⟨

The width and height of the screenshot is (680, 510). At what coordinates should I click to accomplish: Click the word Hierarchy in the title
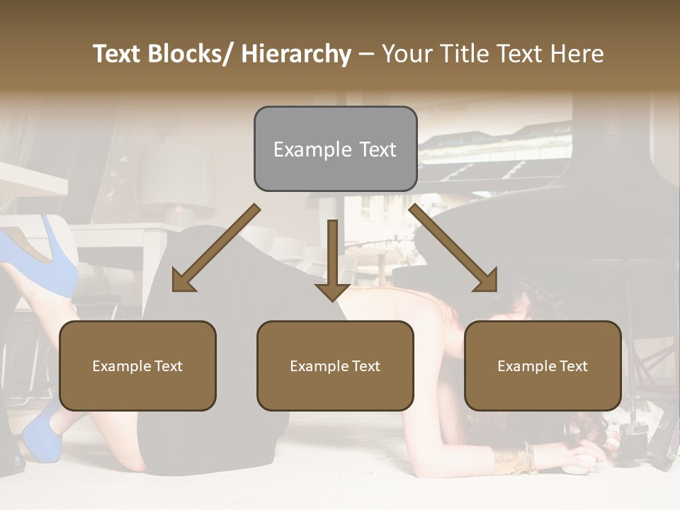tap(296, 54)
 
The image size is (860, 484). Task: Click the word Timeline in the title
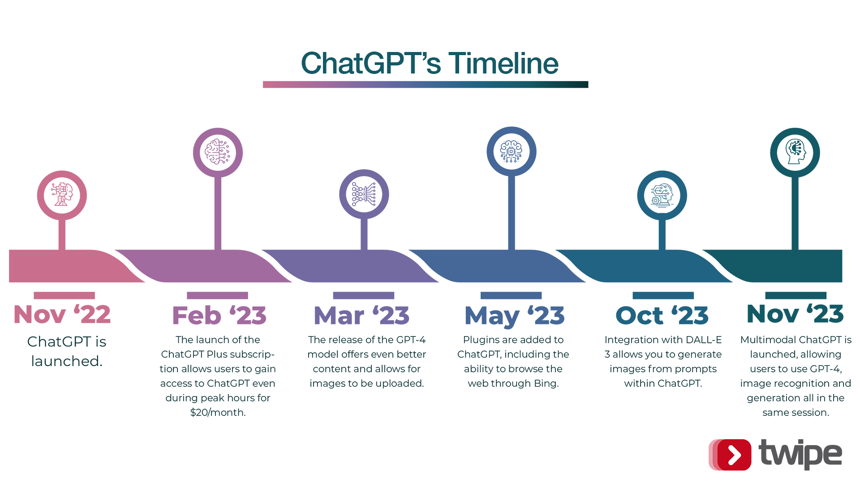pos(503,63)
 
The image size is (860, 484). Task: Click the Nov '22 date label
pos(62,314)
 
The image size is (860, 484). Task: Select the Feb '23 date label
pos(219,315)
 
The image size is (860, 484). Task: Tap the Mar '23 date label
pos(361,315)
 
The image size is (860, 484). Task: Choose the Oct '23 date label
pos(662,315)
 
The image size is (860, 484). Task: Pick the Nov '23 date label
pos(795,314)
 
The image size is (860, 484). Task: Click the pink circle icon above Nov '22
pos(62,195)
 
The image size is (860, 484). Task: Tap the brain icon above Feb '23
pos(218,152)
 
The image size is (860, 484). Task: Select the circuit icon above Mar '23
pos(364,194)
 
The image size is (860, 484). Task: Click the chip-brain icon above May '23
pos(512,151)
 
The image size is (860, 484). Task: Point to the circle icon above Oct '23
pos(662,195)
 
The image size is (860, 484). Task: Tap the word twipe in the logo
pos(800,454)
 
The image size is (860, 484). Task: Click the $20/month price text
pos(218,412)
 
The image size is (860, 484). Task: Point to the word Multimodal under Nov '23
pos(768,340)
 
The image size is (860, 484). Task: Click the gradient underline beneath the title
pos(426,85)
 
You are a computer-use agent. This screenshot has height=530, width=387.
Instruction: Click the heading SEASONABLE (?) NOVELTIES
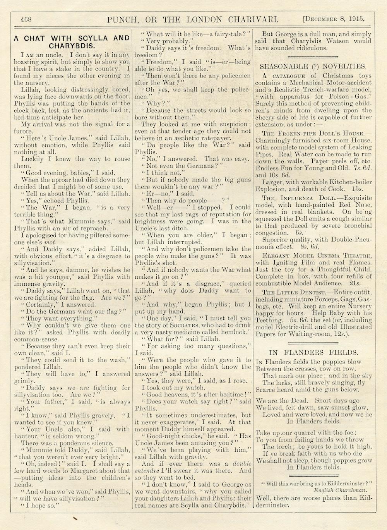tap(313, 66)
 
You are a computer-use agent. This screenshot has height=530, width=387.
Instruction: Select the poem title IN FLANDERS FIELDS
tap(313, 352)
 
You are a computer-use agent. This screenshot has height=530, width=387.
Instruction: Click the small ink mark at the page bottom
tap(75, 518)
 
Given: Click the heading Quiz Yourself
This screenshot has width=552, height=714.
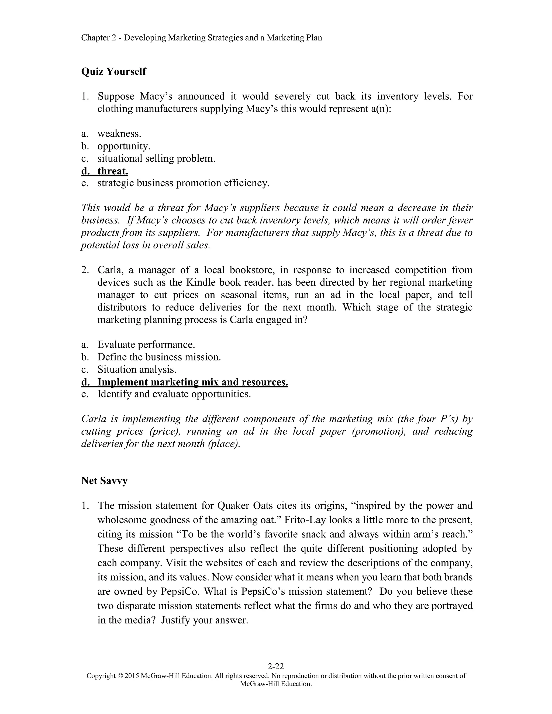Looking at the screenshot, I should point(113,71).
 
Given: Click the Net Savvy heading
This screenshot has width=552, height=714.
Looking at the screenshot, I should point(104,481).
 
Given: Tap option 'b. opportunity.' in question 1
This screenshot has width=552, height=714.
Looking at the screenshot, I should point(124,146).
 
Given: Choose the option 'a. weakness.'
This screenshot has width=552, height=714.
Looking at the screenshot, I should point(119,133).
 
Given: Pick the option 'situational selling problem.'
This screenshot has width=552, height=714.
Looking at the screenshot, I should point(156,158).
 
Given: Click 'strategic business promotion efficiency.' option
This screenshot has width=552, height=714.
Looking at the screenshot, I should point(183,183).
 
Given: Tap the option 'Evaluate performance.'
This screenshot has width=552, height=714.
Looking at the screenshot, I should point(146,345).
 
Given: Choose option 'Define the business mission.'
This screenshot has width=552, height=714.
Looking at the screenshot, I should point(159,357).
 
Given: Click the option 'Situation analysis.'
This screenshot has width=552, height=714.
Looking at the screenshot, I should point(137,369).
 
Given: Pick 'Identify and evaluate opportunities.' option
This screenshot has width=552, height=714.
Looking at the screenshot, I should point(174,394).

⟩
⟨

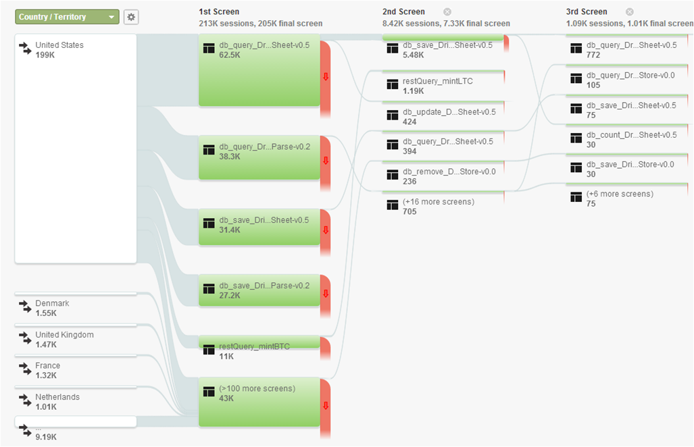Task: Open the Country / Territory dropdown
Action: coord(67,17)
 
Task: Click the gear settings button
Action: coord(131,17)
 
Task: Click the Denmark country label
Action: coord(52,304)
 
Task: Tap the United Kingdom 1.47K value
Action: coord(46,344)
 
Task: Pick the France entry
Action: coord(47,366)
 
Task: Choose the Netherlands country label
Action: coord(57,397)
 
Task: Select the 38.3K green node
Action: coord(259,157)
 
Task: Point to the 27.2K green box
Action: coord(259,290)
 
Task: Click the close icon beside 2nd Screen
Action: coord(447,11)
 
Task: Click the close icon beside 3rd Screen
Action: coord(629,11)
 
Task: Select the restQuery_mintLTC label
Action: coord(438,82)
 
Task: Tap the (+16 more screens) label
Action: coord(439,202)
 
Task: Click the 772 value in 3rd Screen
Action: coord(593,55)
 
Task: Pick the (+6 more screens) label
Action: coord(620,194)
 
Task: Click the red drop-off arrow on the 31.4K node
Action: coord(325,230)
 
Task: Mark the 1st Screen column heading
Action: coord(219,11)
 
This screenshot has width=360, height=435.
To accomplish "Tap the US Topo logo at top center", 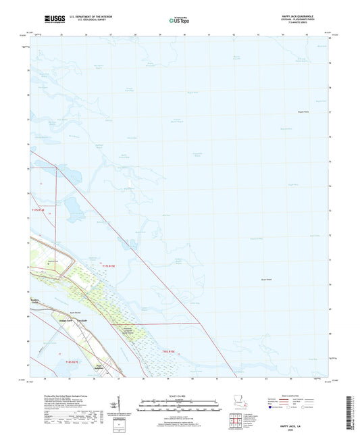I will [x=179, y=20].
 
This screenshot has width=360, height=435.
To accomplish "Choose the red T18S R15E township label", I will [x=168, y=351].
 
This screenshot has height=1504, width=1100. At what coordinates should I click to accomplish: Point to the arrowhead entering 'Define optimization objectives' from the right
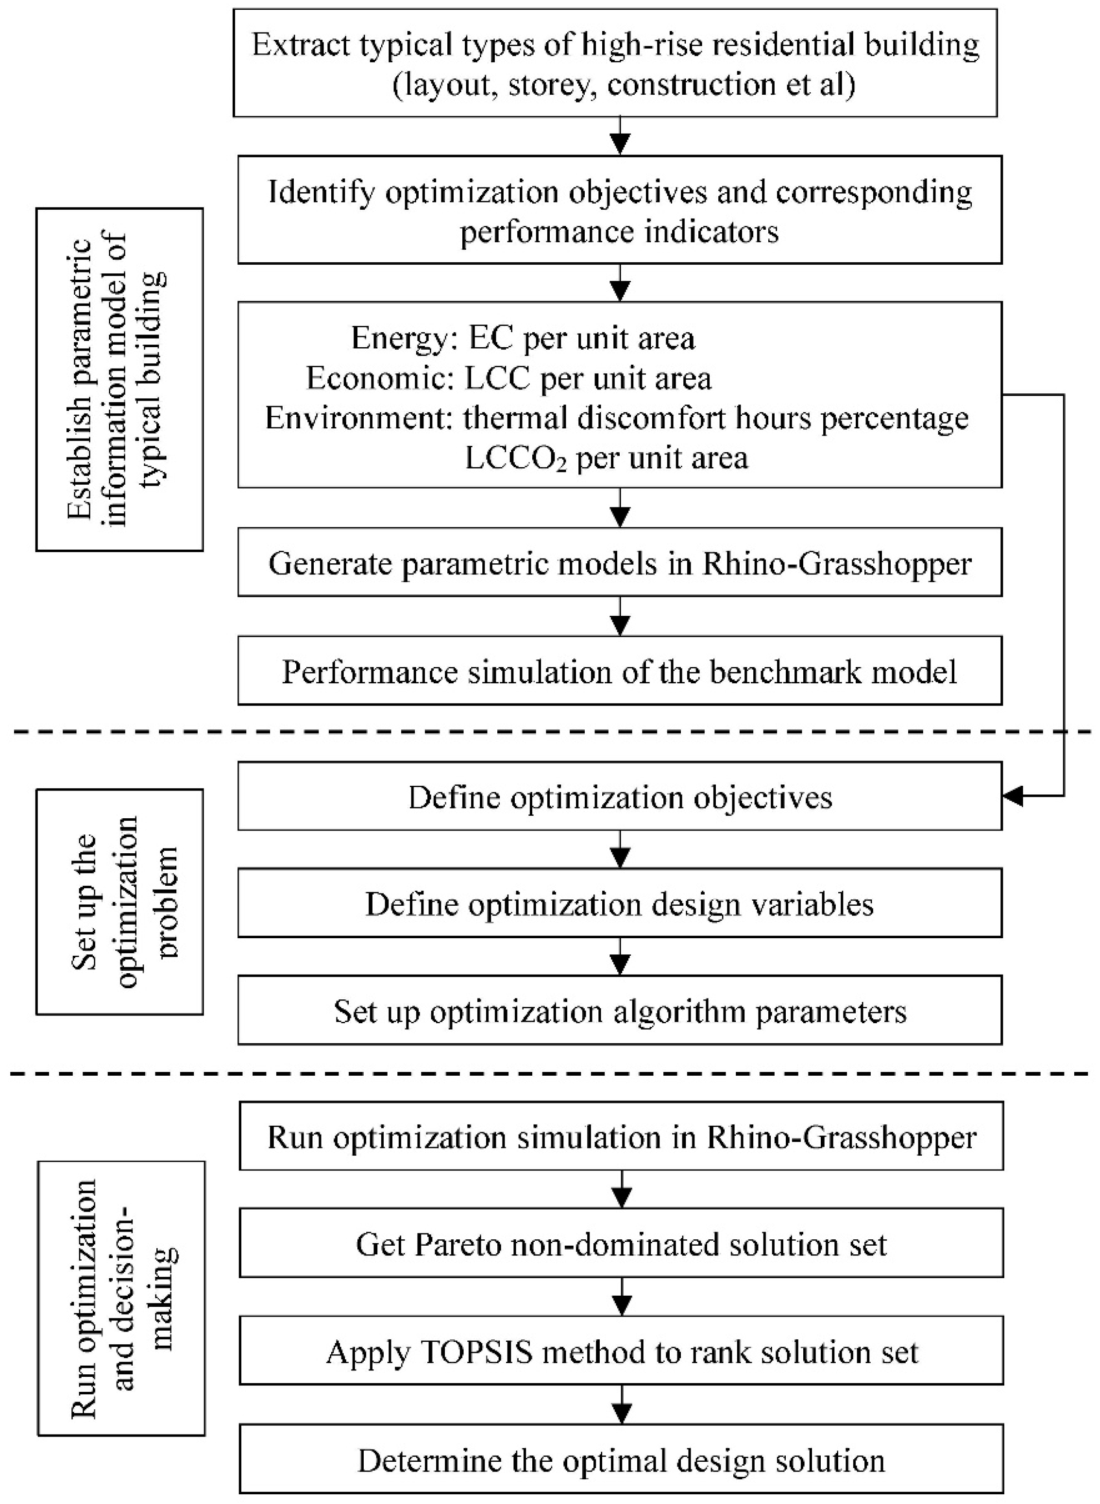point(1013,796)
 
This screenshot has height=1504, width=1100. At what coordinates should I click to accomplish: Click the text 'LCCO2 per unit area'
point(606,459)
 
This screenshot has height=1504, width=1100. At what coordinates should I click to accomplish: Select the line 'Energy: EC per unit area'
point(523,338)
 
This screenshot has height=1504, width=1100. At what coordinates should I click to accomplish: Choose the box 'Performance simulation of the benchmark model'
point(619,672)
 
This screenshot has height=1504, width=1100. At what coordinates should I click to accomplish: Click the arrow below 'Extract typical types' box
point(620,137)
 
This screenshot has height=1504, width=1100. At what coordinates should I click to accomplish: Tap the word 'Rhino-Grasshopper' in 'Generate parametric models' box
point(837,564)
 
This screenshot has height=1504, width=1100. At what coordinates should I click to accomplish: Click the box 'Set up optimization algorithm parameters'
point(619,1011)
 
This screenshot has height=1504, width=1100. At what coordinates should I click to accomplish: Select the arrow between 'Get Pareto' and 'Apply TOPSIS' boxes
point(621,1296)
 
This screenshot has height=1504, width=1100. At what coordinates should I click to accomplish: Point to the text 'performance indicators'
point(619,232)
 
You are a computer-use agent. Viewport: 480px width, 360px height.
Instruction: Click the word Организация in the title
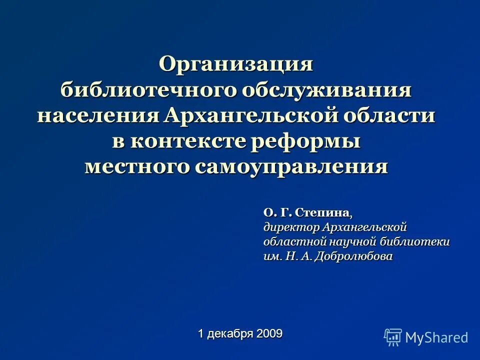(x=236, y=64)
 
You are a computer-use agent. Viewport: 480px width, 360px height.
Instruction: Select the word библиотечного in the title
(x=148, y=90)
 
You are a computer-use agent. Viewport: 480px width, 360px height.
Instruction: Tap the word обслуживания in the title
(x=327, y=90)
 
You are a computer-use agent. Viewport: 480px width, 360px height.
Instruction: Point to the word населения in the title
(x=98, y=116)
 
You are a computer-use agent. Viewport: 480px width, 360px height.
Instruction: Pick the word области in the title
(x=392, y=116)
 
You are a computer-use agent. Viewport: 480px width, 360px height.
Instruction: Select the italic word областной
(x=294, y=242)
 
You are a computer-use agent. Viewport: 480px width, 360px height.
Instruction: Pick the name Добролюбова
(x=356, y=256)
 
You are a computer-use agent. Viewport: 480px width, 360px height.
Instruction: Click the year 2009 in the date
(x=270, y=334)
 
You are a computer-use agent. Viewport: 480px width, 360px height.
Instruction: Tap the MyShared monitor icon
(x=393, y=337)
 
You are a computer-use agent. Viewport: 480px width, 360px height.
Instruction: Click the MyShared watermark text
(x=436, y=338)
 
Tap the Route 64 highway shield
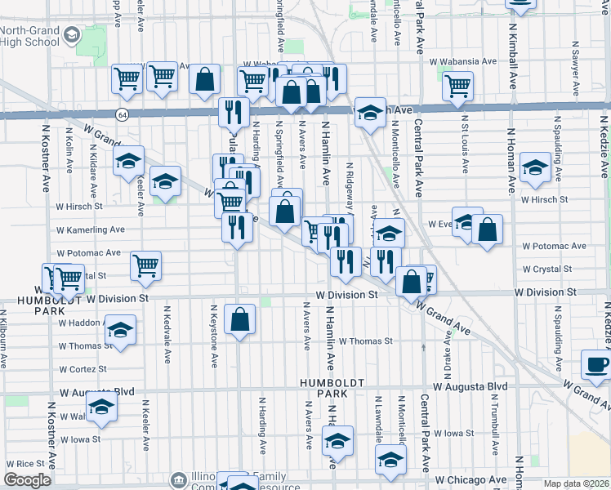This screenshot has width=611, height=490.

⟩

(Exercise description): Extract every line of the items that contains the string "text".

(Full response):
The image size is (860, 484). Task: Click the $20/month price text
This screenshot has height=1504, width=1100. At what coordinates should I click to accomplish: Click the text 'LCCO2 per unit area'
This screenshot has height=1504, width=1100. At what coordinates should I click to accomplish: Point to the text 'performance indicators'
Instruction: Click the MyShared watermark text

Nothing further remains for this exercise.